EXTRACTED RECORDS
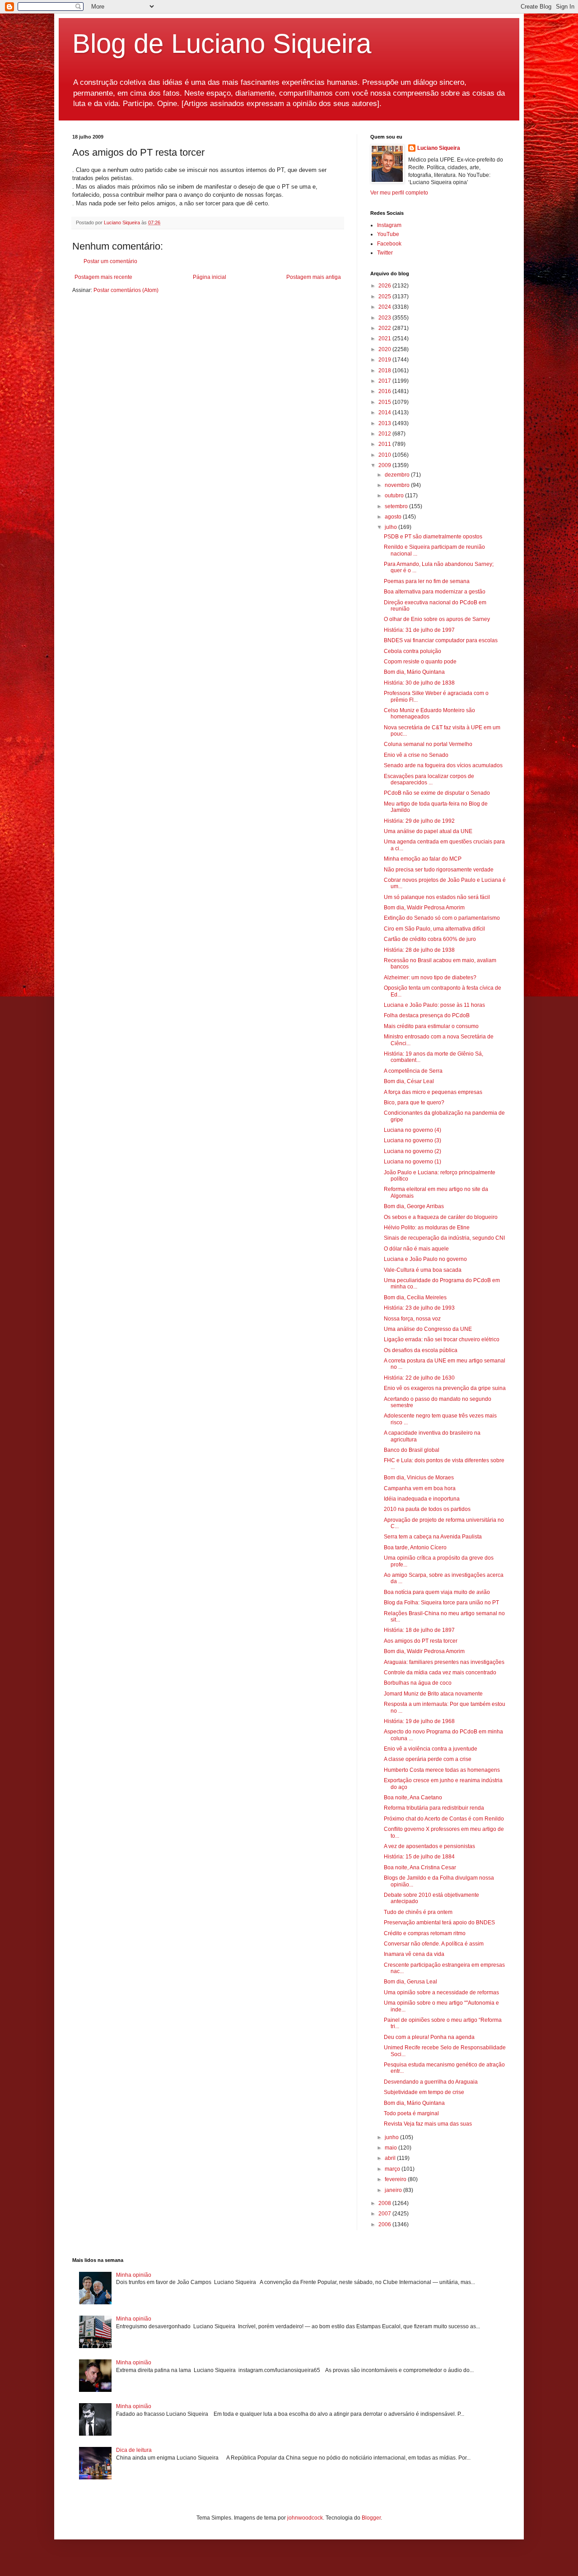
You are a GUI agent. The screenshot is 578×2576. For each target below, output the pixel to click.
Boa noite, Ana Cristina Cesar (420, 1867)
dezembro (398, 475)
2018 (385, 370)
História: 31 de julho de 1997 (419, 630)
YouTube (388, 234)
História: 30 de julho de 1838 (419, 683)
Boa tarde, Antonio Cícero (415, 1547)
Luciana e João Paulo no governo (425, 1259)
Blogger (371, 2518)
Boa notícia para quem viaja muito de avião (437, 1592)
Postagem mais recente (103, 277)
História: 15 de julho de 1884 (419, 1856)
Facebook (389, 244)
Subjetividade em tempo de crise (424, 2092)
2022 (385, 328)
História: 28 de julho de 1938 (419, 950)
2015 (385, 402)
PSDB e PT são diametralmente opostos (433, 536)
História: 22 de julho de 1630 (419, 1378)
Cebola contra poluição (412, 651)
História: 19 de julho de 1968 (419, 1721)
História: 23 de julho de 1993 (419, 1308)
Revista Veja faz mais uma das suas (428, 2124)
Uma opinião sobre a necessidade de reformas (441, 1992)
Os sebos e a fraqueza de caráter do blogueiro (441, 1217)
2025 (385, 296)
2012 (385, 434)
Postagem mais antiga (313, 277)
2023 (385, 318)
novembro (398, 485)
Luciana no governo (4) (412, 1130)
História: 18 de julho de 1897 (419, 1630)
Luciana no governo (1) (412, 1161)
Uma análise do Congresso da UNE (428, 1329)
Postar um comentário (110, 261)
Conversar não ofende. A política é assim (434, 1944)
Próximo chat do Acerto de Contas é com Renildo (444, 1819)
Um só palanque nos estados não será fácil (437, 897)
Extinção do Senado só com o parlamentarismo (442, 918)
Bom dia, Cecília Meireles (415, 1297)
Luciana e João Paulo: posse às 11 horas (434, 1005)
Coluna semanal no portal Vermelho (428, 744)
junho (392, 2137)
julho (391, 527)
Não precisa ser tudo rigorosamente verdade (439, 869)
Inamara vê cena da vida (414, 1954)
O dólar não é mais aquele (416, 1249)
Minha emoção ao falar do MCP (422, 859)
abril (391, 2158)
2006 (385, 2224)
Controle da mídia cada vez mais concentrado (440, 1672)
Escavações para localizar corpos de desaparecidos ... (429, 779)
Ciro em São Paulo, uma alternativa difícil (434, 929)
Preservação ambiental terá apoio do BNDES (439, 1922)
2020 (385, 349)
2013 (385, 423)
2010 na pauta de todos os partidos (427, 1509)
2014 (385, 412)
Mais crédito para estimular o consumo (431, 1026)
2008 (385, 2203)
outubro (395, 495)
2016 (385, 391)
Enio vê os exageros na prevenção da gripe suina (445, 1388)
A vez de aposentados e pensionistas (429, 1846)
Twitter (385, 253)
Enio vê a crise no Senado (416, 755)
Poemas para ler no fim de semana (427, 581)
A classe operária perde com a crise (427, 1759)
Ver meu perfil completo (399, 193)
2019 (385, 360)
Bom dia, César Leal (409, 1081)
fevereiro (396, 2179)
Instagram (389, 225)
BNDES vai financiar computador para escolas (441, 640)
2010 (385, 455)
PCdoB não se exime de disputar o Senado (437, 793)
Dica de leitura (134, 2450)
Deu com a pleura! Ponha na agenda (429, 2037)
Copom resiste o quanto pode (420, 661)
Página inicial (209, 277)
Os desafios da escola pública (420, 1350)
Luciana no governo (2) (412, 1151)
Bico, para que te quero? (414, 1102)
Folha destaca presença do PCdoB (427, 1015)
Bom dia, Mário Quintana (414, 672)
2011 (385, 444)
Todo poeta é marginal (411, 2113)
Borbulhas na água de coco (418, 1683)
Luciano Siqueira (438, 148)
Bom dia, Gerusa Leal (410, 1981)
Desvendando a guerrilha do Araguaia (431, 2082)
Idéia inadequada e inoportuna (422, 1499)
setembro (397, 506)
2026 (385, 286)
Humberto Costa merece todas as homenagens (442, 1770)
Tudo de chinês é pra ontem (418, 1912)
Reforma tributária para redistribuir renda (434, 1808)
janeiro (394, 2190)
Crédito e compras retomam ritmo (425, 1933)
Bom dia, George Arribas (414, 1206)
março (393, 2169)
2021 (385, 338)
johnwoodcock (305, 2518)
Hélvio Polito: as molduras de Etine (427, 1227)
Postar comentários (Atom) (125, 290)
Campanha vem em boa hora (420, 1488)
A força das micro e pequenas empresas (433, 1092)
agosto (394, 517)
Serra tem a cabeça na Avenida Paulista (433, 1537)
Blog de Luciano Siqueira (221, 43)
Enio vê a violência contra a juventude (430, 1749)
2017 (385, 381)
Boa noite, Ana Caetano (413, 1797)
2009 (385, 465)
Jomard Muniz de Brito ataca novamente (433, 1694)
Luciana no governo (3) (412, 1140)
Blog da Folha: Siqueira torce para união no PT (441, 1602)
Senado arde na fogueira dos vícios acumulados (443, 765)
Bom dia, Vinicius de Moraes (419, 1477)
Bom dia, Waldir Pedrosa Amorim (424, 907)
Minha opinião (133, 2275)
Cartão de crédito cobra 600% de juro (430, 939)
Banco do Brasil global (411, 1450)
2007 (385, 2213)
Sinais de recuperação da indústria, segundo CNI (444, 1238)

EXERCISE AIM
Write out, word for word, all lines from the line that holds "2009 (385, 465)" through the last line of the listing, with both end lines kept.

TASK OUTPUT
2009 (385, 465)
Jomard Muniz de Brito ataca novamente (433, 1694)
Luciana no governo (3) (412, 1140)
Blog da Folha: Siqueira torce para união no PT (441, 1602)
Senado arde na fogueira dos vícios acumulados (443, 765)
Bom dia, Vinicius de Moraes (419, 1477)
Bom dia, Waldir Pedrosa Amorim (424, 907)
Minha opinião (133, 2275)
Cartão de crédito cobra 600% de juro (430, 939)
Banco do Brasil global (411, 1450)
2007 (385, 2213)
Sinais de recuperação da indústria, segundo CNI (444, 1238)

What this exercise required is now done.